Rapamycin and FK506 derivative TH2849 could ameliorate neurodegenerative diseases through autophagy with low immunosuppressive effect.

Autophagy is an essential cellular process concern with cellular homeostasis down-regulated by mTOR, whose activity can be modulated by rapamycin, a kind of lipophilic macrolide antibiotic, through forming a complex with immunophilin FKBP12 essential for mTOR regulation to induce autophagy. Therefore, rapamycin is normally used as a neuron protective agent. The immunophilin FKBP12 binding ligand FK506 is well known as an immunosuppressive agent by inhibiting the calcineurin expression.
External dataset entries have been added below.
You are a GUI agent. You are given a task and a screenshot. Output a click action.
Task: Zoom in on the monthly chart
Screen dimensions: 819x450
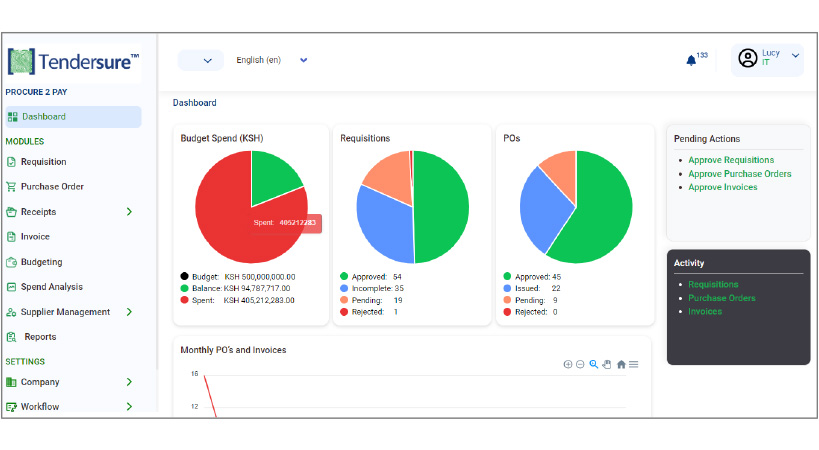(568, 364)
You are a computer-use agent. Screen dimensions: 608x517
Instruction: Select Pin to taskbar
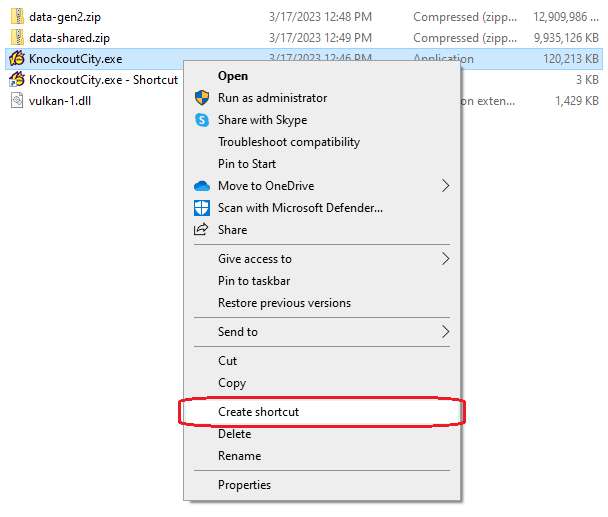[x=254, y=281]
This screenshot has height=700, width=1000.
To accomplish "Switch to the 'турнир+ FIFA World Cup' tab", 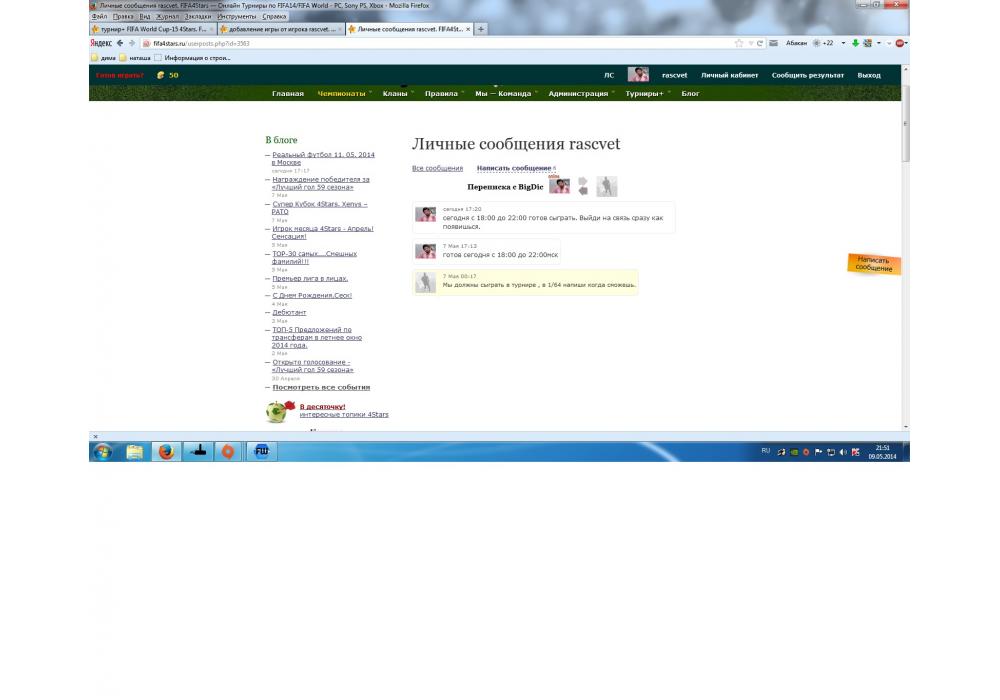I will pyautogui.click(x=150, y=29).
In this study, we synthesized a series of modified compounds based on the FKBP12 binding moiety to as same as the binding structure of rapamycin and FK506 particularly. We removed the other binding regions of the complex that has the property of immunosuppression. We found that a novel small molecule named TH2849 from these derivative compounds has a significant binding connection with mTOR by comparing to calcineurin. The effects of TH2849 on calcineurin/NFAT were not as significant as FK506, and weak effects on IL2/p34cdc2 /cyclin signaling pathway were also found. Moreover, TH2849 also shows mitochondrial protective effect through stabilizing the mitochondrial structure and transmembrane potential (ΔΨm) and could rescue dopaminergic neurons in MPTP-treated zebrafishes as well as mice models with less immunosuppressive effect. Our present study shows that TH2849 works as a neuroprotective agent possibly by inducing autophagy and low immunosuppressive effect.